#### [Input data]
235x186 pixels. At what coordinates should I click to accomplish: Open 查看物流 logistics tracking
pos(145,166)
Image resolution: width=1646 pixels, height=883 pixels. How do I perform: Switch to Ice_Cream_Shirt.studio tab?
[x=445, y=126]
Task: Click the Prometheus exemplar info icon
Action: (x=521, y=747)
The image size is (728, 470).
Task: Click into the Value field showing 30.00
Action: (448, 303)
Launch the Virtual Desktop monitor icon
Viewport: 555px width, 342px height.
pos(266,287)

--

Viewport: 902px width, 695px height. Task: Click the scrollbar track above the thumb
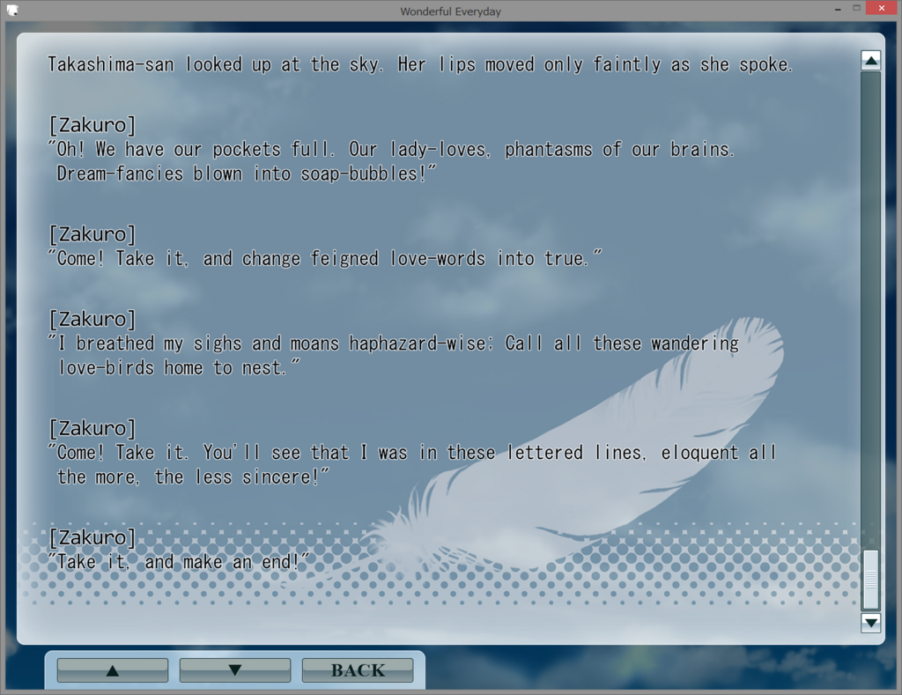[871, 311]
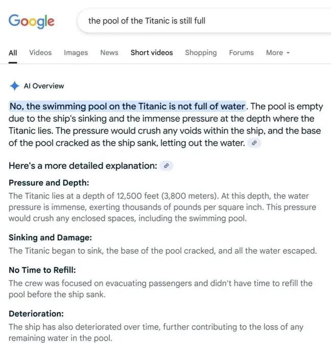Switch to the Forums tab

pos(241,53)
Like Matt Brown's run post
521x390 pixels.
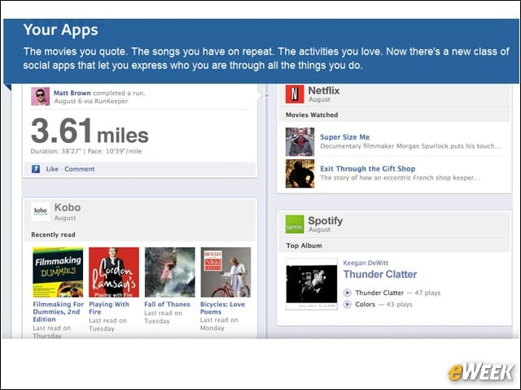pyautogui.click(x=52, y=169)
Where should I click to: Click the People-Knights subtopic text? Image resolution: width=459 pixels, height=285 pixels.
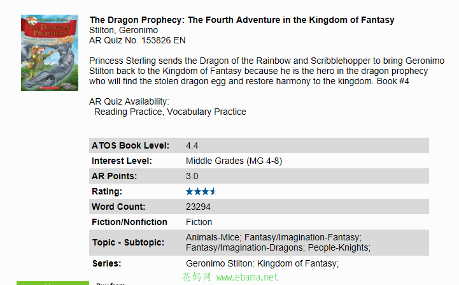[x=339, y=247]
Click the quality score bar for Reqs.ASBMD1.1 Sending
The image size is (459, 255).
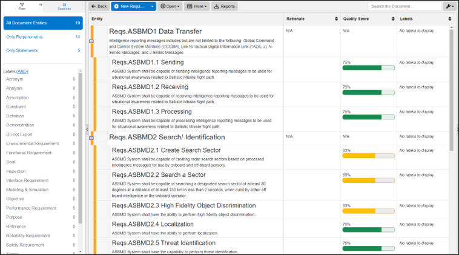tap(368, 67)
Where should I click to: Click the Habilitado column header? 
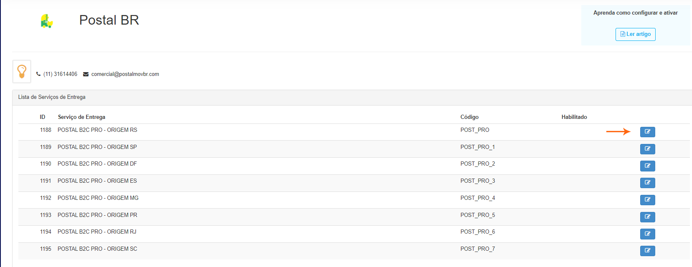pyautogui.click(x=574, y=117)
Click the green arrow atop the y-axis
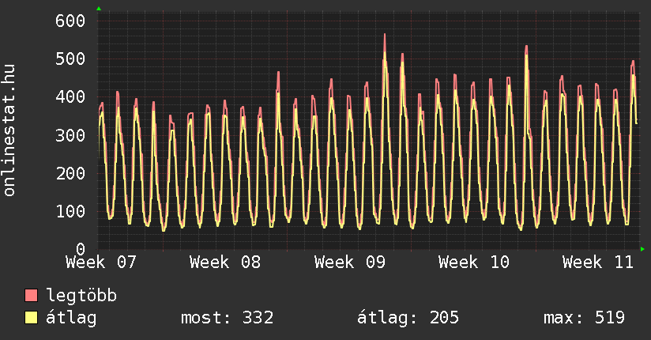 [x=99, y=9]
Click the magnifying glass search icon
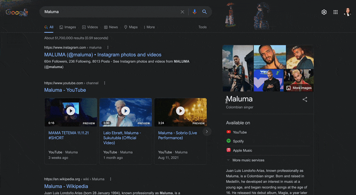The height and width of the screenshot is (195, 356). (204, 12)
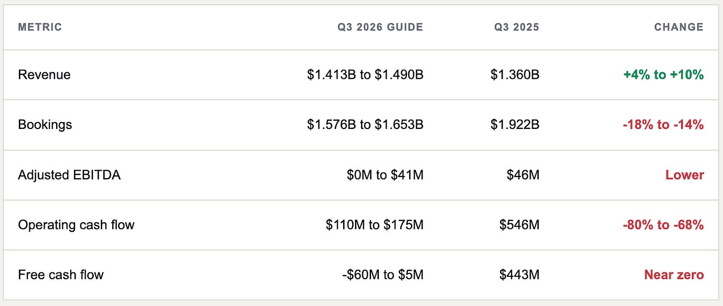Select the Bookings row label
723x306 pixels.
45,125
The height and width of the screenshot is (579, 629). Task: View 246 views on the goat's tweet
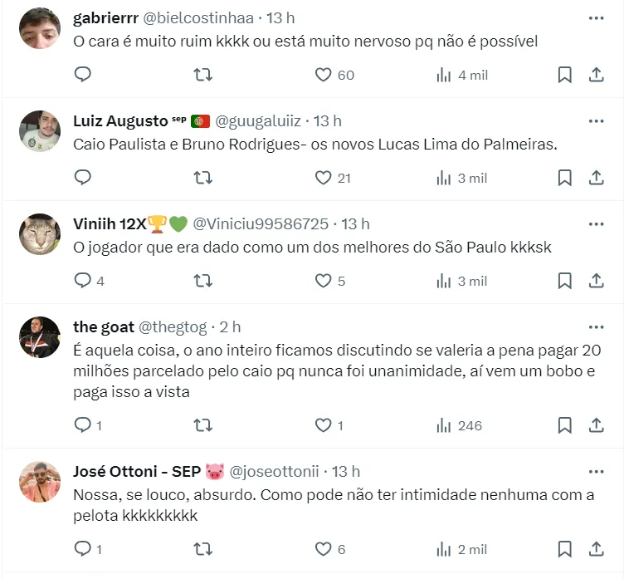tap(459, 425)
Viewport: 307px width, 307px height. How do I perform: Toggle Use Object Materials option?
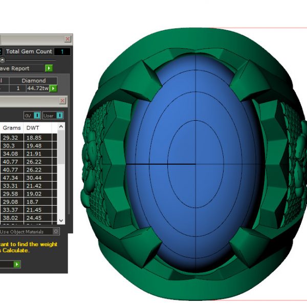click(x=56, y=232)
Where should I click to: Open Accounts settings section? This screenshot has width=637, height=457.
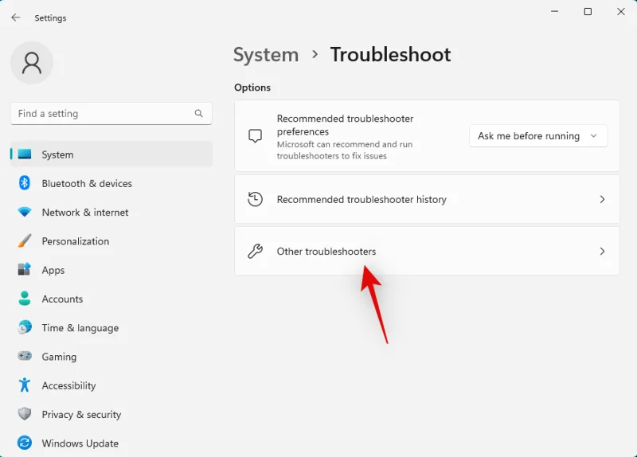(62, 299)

...

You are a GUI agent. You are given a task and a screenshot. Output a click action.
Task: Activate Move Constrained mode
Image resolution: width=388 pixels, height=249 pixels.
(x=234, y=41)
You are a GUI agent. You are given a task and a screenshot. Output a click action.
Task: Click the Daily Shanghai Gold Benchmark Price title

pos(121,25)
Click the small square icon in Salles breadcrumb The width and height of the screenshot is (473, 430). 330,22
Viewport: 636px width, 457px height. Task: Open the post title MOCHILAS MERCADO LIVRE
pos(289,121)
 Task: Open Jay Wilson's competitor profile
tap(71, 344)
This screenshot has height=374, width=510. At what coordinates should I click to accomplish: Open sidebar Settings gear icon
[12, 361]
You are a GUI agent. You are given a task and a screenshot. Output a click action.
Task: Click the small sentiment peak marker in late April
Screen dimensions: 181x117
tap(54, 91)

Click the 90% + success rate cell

#### [What you have to do]
Copy out every line of the material above that contains the string "small".

#### [Reply]
Click the small square icon in Salles breadcrumb The width and height of the screenshot is (473, 430). 330,22
Task: Click the small sentiment peak marker in late April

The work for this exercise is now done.